Nurse Pamela Madison likes to work an occasional holiday, save the day, and use it later.

 

That's not an option this Christmas. In July, her employer converted to a new policy that is sweeping through US workplaces. Called paid time off, the system gives employees a fixed number of days to use as they see fit, for vacations, illness, or personal time.

Madison has 32 days in her time bank -- three days fewer than she had before. Under the new program, 10 days must be used for specified holidays. She also has to wait longer for extra days she had anticipated as a reward for reaching her five-year anniversary in February.

"I was looking forward to the extra week," said Madison, who voiced her concerns to managers at the nonprofit Community Services Council of New Hampshire.

More than two-thirds of US employers in a 2003 survey by the Society for Human Resource Management have paid-time-off banks, nearly double the number in 1999. During the recent economic downturn, employers seized on the plans to crack down on unscheduled absences by employees who call in "sick" to cover for a day off to shop or care for a child.

"Employers are looking at vacation and sick time in the same way they're looking at all expenses. They're trying to minimize costs," said Anne Ritter, senior vice president in the Connecticut office of Aon Workforce Strategies.

Companies promote the policy as rewarding employees who never call in sick by giving them more days to use at their discretion. Employers say they design these programs to provide workers with more flexibility to deal with family logistics because they combine vacation, sick, and personal days into one pool, unlike traditional plans that allot a set number of days for each purpose. Community Services Council includes holidays in its time-off bank, but most employers do not.

"Things are different than they were," said Lori Rosen, analyst for CCH Inc., an information service for human resource professionals. "Not only are dad and mom working, but so is Aunt Dorothy and grandma. It used to be that when the kids were sick, she came over and baked cookies and watched the kids." In a modern world, Rosen added, "PTO is the way to do it."

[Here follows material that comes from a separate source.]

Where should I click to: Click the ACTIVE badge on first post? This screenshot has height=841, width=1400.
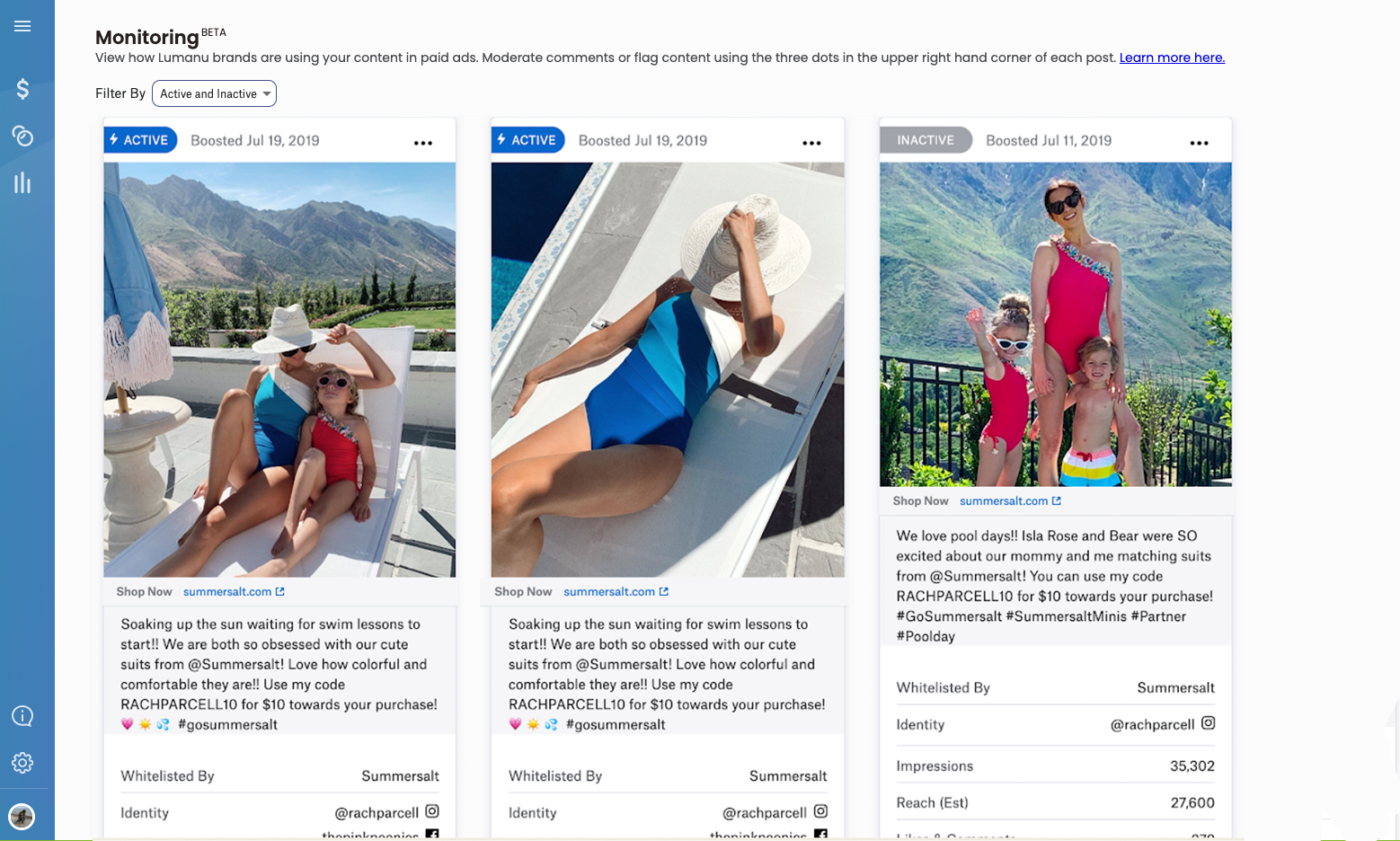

But paid-time-off plans have a downside, say some consultants and employees. When employers adopt them, the number of days in each employee's time bank is usually less than the combined total of vacation, sick, and other days in the old plan.

Workers with protracted illnesses who use all of their banked PTO days have few or no days left for vacation. And employers, when rolling out the plans, may take the opportunity to usher in stingier time-off policies for a segment of their work force or for the newly hired.

"There are going to be winners and losers," said Steven Cyboran, an actuary in the Chicago office of The Segal Co., a national benefits consulting firm.

Under the new system at the Community Services Council, for example, veteran employees with 14 years or more were rewarded with extra time off they didn't have in the past. But new employees will not be able to accrue time off as rapidly as existing employees.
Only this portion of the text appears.